Genital warts that occur inside the anus or vagina are particularly challenging for women. Not only may they cause symptoms during bowel movements or sexual intercourse, but they also increase the risk of infection to sexual partners because of their location. Moreover, they are difficult to treat because many of the existing genital wart treatments are intended to treat external warts.
For genital warts inside the vagina or anus, it may be perfectly reasonable to wait to see if they heal on their own—a course of action known as “watchful waiting.” This may be the best course of action during periods of sexual abstinence or when the warts are not causing distressing symptoms. When active treatment is desired, cryotherapy is the treatment of choice for internal lesions. Trichloroacetic acid (TCA) and laser ablation are also possible treatment options for internal genital warts.

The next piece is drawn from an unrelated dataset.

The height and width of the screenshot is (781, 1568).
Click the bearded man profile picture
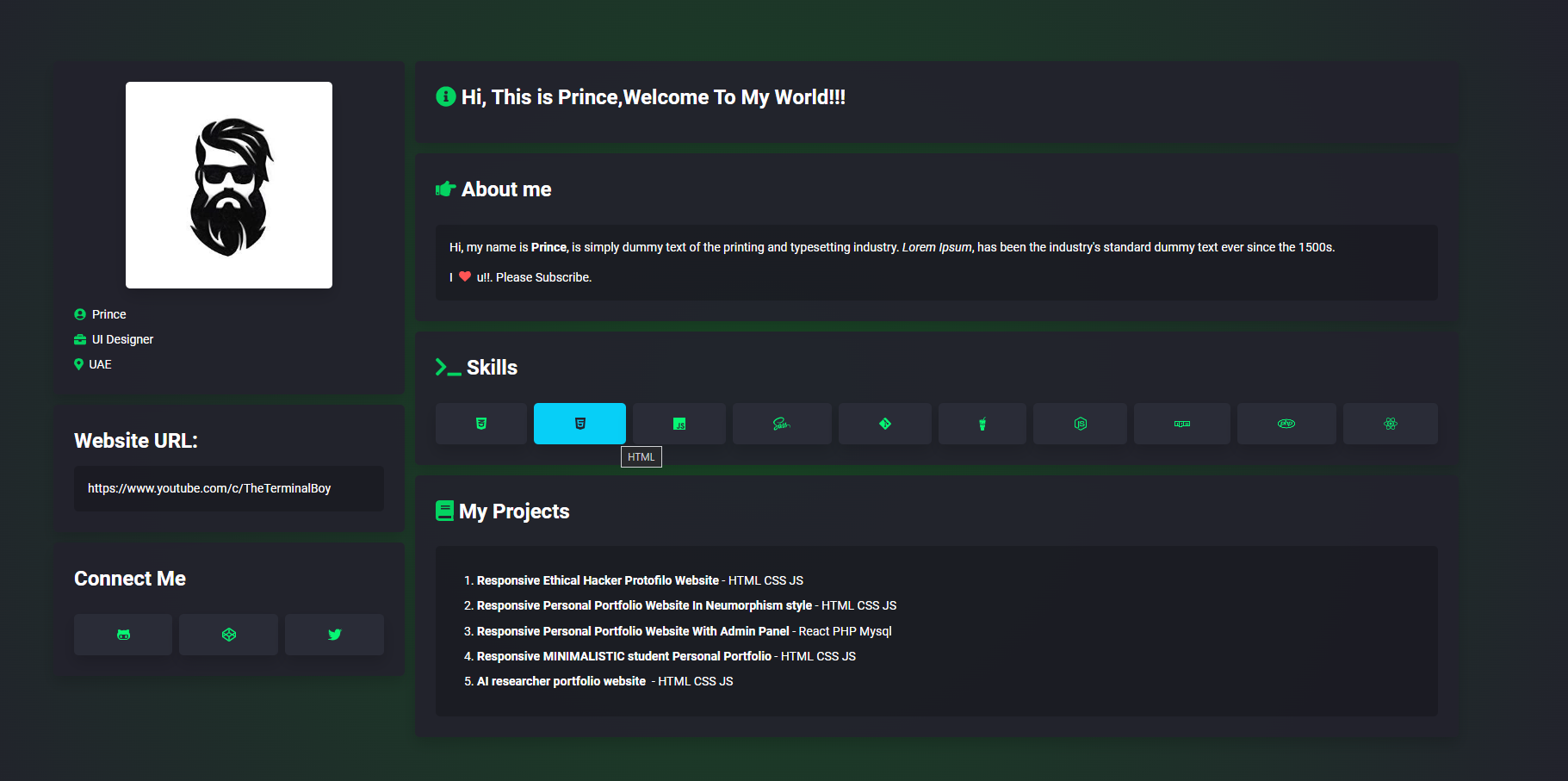(x=229, y=185)
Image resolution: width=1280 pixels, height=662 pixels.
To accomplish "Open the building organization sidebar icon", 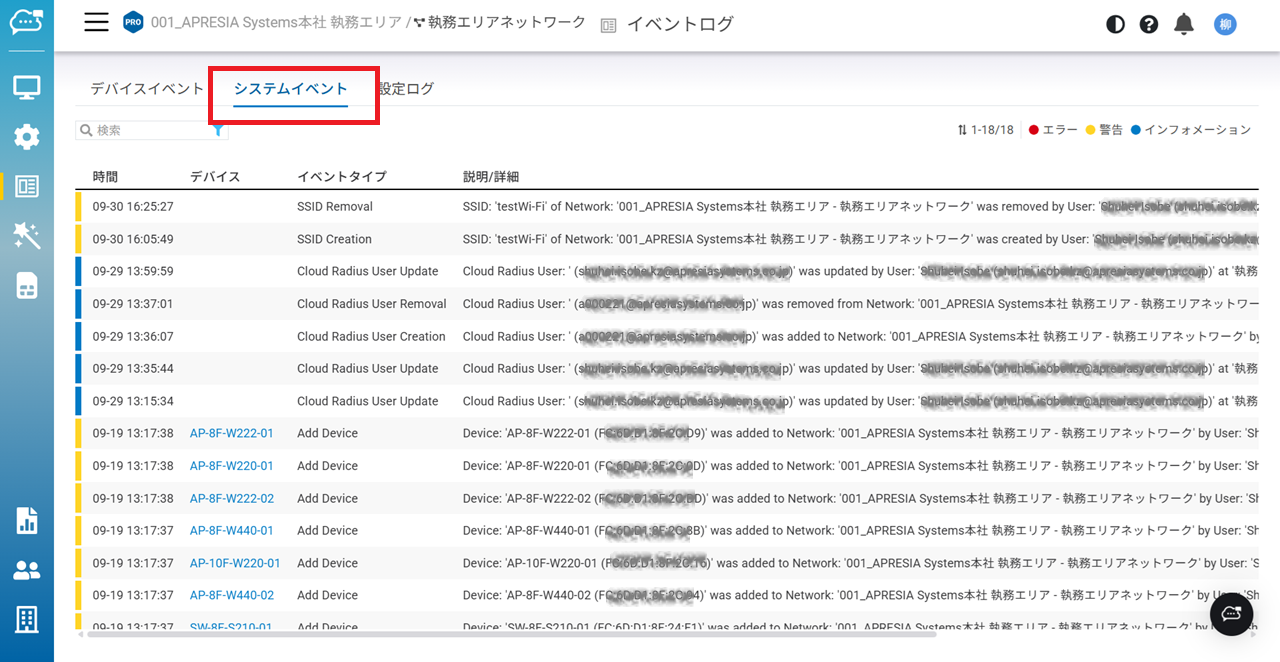I will [27, 619].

An alternative treatment for vaginal warts that is not currently used very often is 5-FU or 5-fluorouracil. This is a chemotherapeutic agent that can be infused deep within the vagina and will destroy HPV-infected cells. If this approach is used, the areas without warts should be protected with petroleum jelly and a tampon may be kept in place to prevent leakage. Even though the drug stays mostly within the region close to the vagina, this risk of potentially serious side effects makes 5-FU use a less attractive option than others.